NHKがテレビ受信機を持っていながら受信契約を結ばない人および受信契約を結びながら受信料を払わない人に受信料の2倍の料金を請求することができる規則を導入するようです。放送法はテレビ受信機を購入したら自動的に受信契約が結ばれるとは規定しておらず、契約を結んでいない状態では受信料支払義務は発生していないので、こんなことが出来るのか疑問があるとこころです。また受信料未払い者に対する受信料の2倍と言う料金の請求も、算定の根拠が不明であり、納得する人は少ないと思われます。これらは素直に解釈すれば罰金であり、本来なら法律で決める必要があります。これをNHKの規則で定めることは違法と考えられます。例えばBBCは受信料未払い者に罰金を科しているようですが、これは法律に基づくものです。そのBBCのある英国では、これでは税金と同じであり、そこまでしてBBCを保護する必要はないとして、2028年3月でBBC受信料制度を廃止する方向です。2019年12月の英国総選挙で保守党が公約に掲げて大勝しましたから、実現は確実だと思われます。またフランスでは今年3月の大統領選挙でマクロン候補がフランス公共放送受信料の廃止を公約に掲げ当選し、約束通り今年5月受信料を廃止しました。このように世界では公共放送の受信料制度は廃止する方向にあり、NHKが公共放送を振りかざして料金の2倍の罰金を徴収する姿勢は異常と言えます。NHKがこれが出来るのは自民党の総務委員会所属議員、とりわけ「放送法改正に関する小委員会」のメンバーががっちりとNHKを守っているからです。NHK受信料を不当と考える人は、自民党に投票しないことが必要です。

さてこの罰則の導入により今後どうなるかというと、2つ考えられます。1つは2倍の罰金は痛いから受信契約を結んでいない人は結び、受信料を払っていない人は払うようになることです。受信契約対象者のうち未払い世帯は約20%(約900万世帯)と言われていますから、これが全部払うようになればNHKは約1,400億円の増収となります(現在の受信料収入約7,000億円×0.2)。これなら来年秋からの1割値下げによる減収約700億円を軽く補い、却って増収となることになります。これが分かるとNHKの値下げは実は増収狙いだったことが分かります。

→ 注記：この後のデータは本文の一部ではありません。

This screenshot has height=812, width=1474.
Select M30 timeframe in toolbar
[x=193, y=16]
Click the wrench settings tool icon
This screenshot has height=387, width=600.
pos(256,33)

もう1つ考えられることは、罰金を払う位ならテレビ受信機を廃棄し、NHK受信契約を解約する人が出て来ることです。受信料を払っていない人にはいくつかのタイプがあると思われ、これはテレビ受信機はあるけれど殆どテレビは見ない人がと採る行動です。これまで躊躇してきた人が一挙にテレビ受信機廃棄の行動に出ると思われます。また受信料未払い者には収入的に払えない人が相当いると思われ、この方たちからもテレビ受信機は廃棄する人が出る思われます。現在のテレビ番組は、NHKはもちろん民放も低俗化しており、見たい番組は殆どありません。だから殆どの国民がテレビ受信機はなくても困らなくなっています。今持っているのは惰性であり、今回のNHKの罰則が切っ掛けとなってテレビ受信機を廃棄する人は意外と多くなるかも知れません。NHKはテレビ業界を破滅に導くとんでもない制度を導入したかも知れません。